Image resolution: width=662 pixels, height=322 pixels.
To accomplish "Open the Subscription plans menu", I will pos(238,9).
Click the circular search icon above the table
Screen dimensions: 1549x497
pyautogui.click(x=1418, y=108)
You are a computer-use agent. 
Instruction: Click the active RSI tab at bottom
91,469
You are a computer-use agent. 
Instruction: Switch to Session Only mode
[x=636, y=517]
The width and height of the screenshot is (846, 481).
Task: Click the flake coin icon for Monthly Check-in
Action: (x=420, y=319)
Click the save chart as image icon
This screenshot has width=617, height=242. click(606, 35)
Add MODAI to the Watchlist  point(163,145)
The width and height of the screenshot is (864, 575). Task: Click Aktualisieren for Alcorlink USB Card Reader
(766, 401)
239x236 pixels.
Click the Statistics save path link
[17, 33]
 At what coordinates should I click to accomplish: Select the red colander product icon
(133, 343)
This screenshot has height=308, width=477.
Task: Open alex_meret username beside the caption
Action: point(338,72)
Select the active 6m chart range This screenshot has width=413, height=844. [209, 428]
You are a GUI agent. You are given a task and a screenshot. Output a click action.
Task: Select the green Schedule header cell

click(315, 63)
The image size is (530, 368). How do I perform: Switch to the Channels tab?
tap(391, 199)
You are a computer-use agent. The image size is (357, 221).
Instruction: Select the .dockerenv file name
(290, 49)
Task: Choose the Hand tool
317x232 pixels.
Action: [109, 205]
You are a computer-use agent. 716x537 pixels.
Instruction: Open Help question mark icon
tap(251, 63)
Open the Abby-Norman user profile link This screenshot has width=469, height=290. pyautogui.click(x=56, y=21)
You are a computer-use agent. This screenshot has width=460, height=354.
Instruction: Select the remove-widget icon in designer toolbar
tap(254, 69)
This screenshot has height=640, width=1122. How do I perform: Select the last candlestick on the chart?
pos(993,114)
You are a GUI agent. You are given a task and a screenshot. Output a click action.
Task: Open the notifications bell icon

============================================================

**Aim of the task**
With nothing left out, return each entry exactly.

**Response box**
Image resolution: width=662 pixels, height=322 pixels.
To accomplish "Open the Subscription plans menu", I will pos(238,9).
Click the circular search icon above the table
Screen dimensions: 1549x497
pyautogui.click(x=1418, y=108)
You are a computer-use agent. 
Instruction: Click the active RSI tab at bottom
91,469
You are a computer-use agent. 
Instruction: Switch to Session Only mode
[x=636, y=517]
The width and height of the screenshot is (846, 481).
Task: Click the flake coin icon for Monthly Check-in
Action: (x=420, y=319)
Click the save chart as image icon
This screenshot has width=617, height=242. click(606, 35)
Add MODAI to the Watchlist  point(163,145)
The width and height of the screenshot is (864, 575). Task: Click Aktualisieren for Alcorlink USB Card Reader
(766, 401)
239x236 pixels.
Click the Statistics save path link
[17, 33]
 At what coordinates should I click to accomplish: Select the red colander product icon
(133, 343)
This screenshot has height=308, width=477.
Task: Open alex_meret username beside the caption
Action: point(338,72)
Select the active 6m chart range This screenshot has width=413, height=844. [209, 428]
You are a GUI agent. You are given a task and a screenshot. Output a click action.
Task: Select the green Schedule header cell

click(315, 63)
The image size is (530, 368). How do I perform: Switch to the Channels tab?
tap(391, 199)
You are a computer-use agent. The image size is (357, 221).
Instruction: Select the .dockerenv file name
(290, 49)
Task: Choose the Hand tool
317x232 pixels.
Action: [109, 205]
You are a computer-use agent. 716x537 pixels.
Instruction: Open Help question mark icon
tap(251, 63)
Open the Abby-Norman user profile link This screenshot has width=469, height=290. pyautogui.click(x=56, y=21)
You are a computer-use agent. This screenshot has width=460, height=354.
Instruction: Select the remove-widget icon in designer toolbar
tap(254, 69)
This screenshot has height=640, width=1122. How do I perform: Select the last candlestick on the chart?
pos(993,114)
You are a GUI agent. You are given a task and a screenshot. Output a click action.
Task: Open the notifications bell icon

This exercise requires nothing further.